--- Task prompt ---
Below are the records; restate all of them exactly.

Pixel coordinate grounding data
§
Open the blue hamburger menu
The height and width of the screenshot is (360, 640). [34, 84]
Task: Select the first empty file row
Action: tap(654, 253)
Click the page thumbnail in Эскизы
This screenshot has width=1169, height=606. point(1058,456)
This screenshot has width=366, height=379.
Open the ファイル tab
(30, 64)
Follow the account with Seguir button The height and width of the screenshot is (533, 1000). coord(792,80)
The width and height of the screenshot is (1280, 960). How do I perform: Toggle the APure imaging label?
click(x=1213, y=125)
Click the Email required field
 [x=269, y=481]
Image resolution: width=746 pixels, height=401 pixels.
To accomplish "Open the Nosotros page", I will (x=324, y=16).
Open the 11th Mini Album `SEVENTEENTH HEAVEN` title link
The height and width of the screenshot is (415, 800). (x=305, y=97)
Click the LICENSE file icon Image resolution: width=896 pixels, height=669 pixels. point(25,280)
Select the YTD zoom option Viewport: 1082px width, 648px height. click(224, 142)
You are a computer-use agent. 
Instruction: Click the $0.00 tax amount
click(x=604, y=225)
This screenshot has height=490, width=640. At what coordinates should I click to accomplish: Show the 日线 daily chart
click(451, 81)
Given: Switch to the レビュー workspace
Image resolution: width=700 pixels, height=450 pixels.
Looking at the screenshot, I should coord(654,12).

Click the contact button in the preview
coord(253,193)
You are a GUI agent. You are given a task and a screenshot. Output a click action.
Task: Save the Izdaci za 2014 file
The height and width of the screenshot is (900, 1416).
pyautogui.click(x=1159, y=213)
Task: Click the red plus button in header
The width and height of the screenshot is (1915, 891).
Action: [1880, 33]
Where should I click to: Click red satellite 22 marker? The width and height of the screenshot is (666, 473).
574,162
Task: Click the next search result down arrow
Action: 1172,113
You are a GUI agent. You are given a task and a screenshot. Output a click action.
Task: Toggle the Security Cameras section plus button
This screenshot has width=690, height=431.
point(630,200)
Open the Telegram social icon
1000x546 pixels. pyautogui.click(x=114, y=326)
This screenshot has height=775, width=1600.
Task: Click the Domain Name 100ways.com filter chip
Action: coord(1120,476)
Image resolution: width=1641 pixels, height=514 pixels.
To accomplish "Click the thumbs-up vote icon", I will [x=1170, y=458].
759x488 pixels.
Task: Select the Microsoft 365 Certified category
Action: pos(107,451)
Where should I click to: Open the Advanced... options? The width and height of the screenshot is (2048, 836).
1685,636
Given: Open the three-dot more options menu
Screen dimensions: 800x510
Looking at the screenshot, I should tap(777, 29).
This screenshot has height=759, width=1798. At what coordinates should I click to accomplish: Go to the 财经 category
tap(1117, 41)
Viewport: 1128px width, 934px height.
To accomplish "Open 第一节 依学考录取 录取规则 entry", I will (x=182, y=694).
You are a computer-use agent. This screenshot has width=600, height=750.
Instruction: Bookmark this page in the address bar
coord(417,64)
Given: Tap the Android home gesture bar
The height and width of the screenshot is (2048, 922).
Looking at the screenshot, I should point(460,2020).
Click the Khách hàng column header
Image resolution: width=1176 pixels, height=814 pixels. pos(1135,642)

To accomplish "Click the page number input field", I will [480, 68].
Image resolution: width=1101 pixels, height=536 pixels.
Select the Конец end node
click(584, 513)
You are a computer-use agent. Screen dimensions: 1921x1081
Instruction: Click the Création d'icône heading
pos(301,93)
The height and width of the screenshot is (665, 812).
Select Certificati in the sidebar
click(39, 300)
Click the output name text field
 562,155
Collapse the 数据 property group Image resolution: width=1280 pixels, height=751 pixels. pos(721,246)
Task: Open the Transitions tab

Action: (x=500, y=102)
§
--- Result ---
Open the blue hamburger menu
The height and width of the screenshot is (360, 640). [34, 84]
Task: Select the first empty file row
Action: tap(654, 253)
Click the page thumbnail in Эскизы
This screenshot has width=1169, height=606. point(1058,456)
This screenshot has width=366, height=379.
Open the ファイル tab
(30, 64)
Follow the account with Seguir button The height and width of the screenshot is (533, 1000). coord(792,80)
The width and height of the screenshot is (1280, 960). How do I perform: Toggle the APure imaging label?
click(x=1213, y=125)
Click the Email required field
 [x=269, y=481]
Image resolution: width=746 pixels, height=401 pixels.
To accomplish "Open the Nosotros page", I will (x=324, y=16).
Open the 11th Mini Album `SEVENTEENTH HEAVEN` title link
The height and width of the screenshot is (415, 800). (x=305, y=97)
Click the LICENSE file icon Image resolution: width=896 pixels, height=669 pixels. point(25,280)
Select the YTD zoom option Viewport: 1082px width, 648px height. click(224, 142)
You are a computer-use agent. 
Instruction: Click the $0.00 tax amount
click(x=604, y=225)
This screenshot has height=490, width=640. At what coordinates should I click to accomplish: Show the 日线 daily chart
click(451, 81)
Given: Switch to the レビュー workspace
Image resolution: width=700 pixels, height=450 pixels.
Looking at the screenshot, I should coord(654,12).

Click the contact button in the preview
coord(253,193)
You are a GUI agent. You are given a task and a screenshot. Output a click action.
Task: Save the Izdaci za 2014 file
The height and width of the screenshot is (900, 1416).
pyautogui.click(x=1159, y=213)
Task: Click the red plus button in header
The width and height of the screenshot is (1915, 891).
Action: [1880, 33]
Where should I click to: Click red satellite 22 marker? The width and height of the screenshot is (666, 473).
574,162
Task: Click the next search result down arrow
Action: 1172,113
You are a GUI agent. You are given a task and a screenshot. Output a click action.
Task: Toggle the Security Cameras section plus button
This screenshot has width=690, height=431.
point(630,200)
Open the Telegram social icon
1000x546 pixels. pyautogui.click(x=114, y=326)
This screenshot has height=775, width=1600.
Task: Click the Domain Name 100ways.com filter chip
Action: coord(1120,476)
Image resolution: width=1641 pixels, height=514 pixels.
To accomplish "Click the thumbs-up vote icon", I will [x=1170, y=458].
759x488 pixels.
Task: Select the Microsoft 365 Certified category
Action: pos(107,451)
Where should I click to: Open the Advanced... options? The width and height of the screenshot is (2048, 836).
1685,636
Given: Open the three-dot more options menu
Screen dimensions: 800x510
Looking at the screenshot, I should tap(777, 29).
This screenshot has height=759, width=1798. At what coordinates should I click to accomplish: Go to the 财经 category
tap(1117, 41)
Viewport: 1128px width, 934px height.
To accomplish "Open 第一节 依学考录取 录取规则 entry", I will (x=182, y=694).
You are a computer-use agent. This screenshot has width=600, height=750.
Instruction: Bookmark this page in the address bar
coord(417,64)
Given: Tap the Android home gesture bar
The height and width of the screenshot is (2048, 922).
Looking at the screenshot, I should point(460,2020).
Click the Khách hàng column header
Image resolution: width=1176 pixels, height=814 pixels. pos(1135,642)

To accomplish "Click the page number input field", I will [480, 68].
Image resolution: width=1101 pixels, height=536 pixels.
Select the Конец end node
click(584, 513)
You are a computer-use agent. Screen dimensions: 1921x1081
Instruction: Click the Création d'icône heading
pos(301,93)
The height and width of the screenshot is (665, 812).
Select Certificati in the sidebar
click(39, 300)
Click the output name text field
 562,155
Collapse the 数据 property group Image resolution: width=1280 pixels, height=751 pixels. pos(721,246)
Task: Open the Transitions tab

Action: (x=500, y=102)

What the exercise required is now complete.